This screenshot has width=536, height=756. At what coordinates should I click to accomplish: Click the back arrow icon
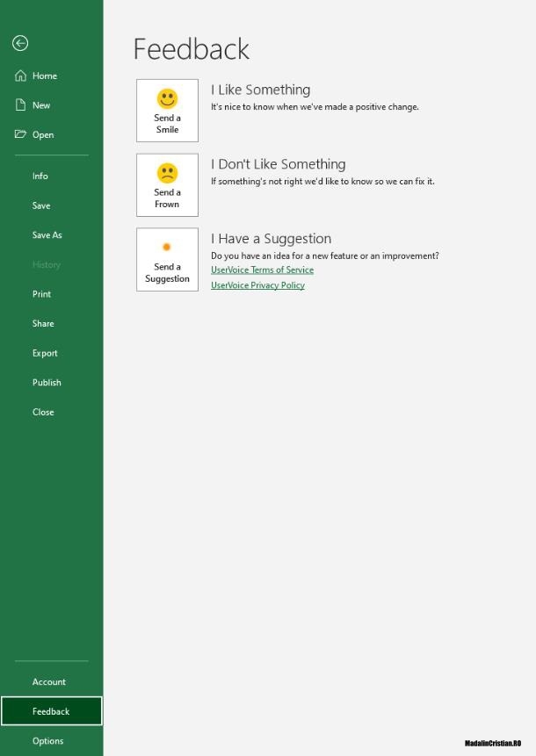tap(20, 43)
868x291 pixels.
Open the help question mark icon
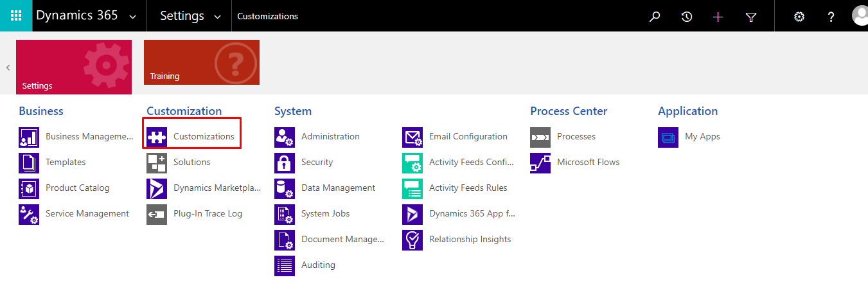click(x=831, y=17)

#### Exercise prompt:
Keep every word of the material exactly as given. Drop the pictures.

#### Solution for this exercise:
This screenshot has width=536, height=756. At what coordinates should I click to accomplish: Click the back arrow icon
tap(20, 43)
868x291 pixels.
Open the help question mark icon
click(x=831, y=17)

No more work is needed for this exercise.